--- Bloc de texte ---

Nicolas Sarkozy met ses amis à l’épreuve

Nicolas Sarkozy met ses amis à l'épreuve

Pourquoi le chef de l’État utilise-t-il ses amis plus fidèles à contre-emploi ? La question ne sera pas tranchée aujourd’hui. La nomination de plusieurs de ses séides au gouvernement a cependant l’aspect d’erreurs de casting. Revue de détail :

Luc Chatel a résumé le premier conseil des ministres du quatrième gouvernement Fillon avec ces mots sibyllins : "Vous devez être des ministres heureux, des ministres réformateurs, mais être graves parce que la situation est compliquée". Mais lui-même a-t-il de quoi se satisfaire d’une promotion à l’Éducation nationale, en dépit des honneurs qui vont avec ?

Certains estiment que cet élu de province, qui a ravi la mairie de Chaumont en Haute-Marne à la gauche dès le premier tour des municipales en 2008, a les compétences requises pour gérer les dossiers délicats. Les syndicats de l’éducation ne sont pas pour autant convaincus par la nomination de cet ancien du privé, qualifié de libéral par Gérard Aschieri, le secrétaire général de la Fédération syndicale unitaire (FSU).

--- Données extraites ---

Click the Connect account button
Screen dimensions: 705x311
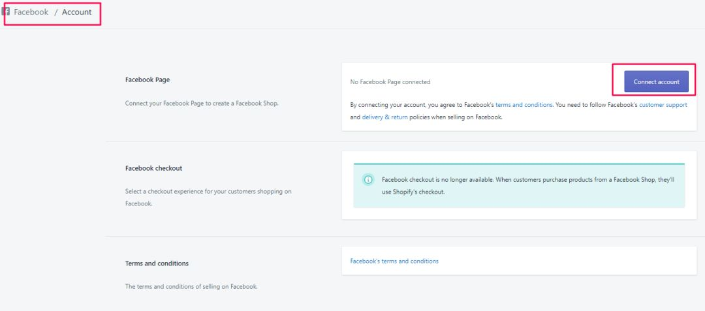[x=656, y=81]
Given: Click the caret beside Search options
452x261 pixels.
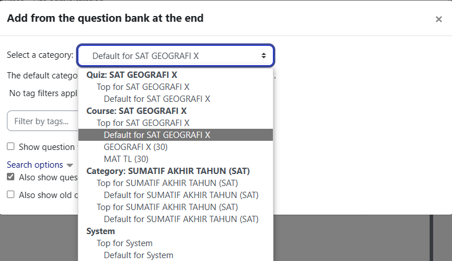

---

Énoncé du problème: D'après le bloc de texte, quelle mairie Luc Chatel a-t-il ravie à la gauche en 2008 ?

Réponse correcte: La mairie de Chaumont, en Haute-Marne.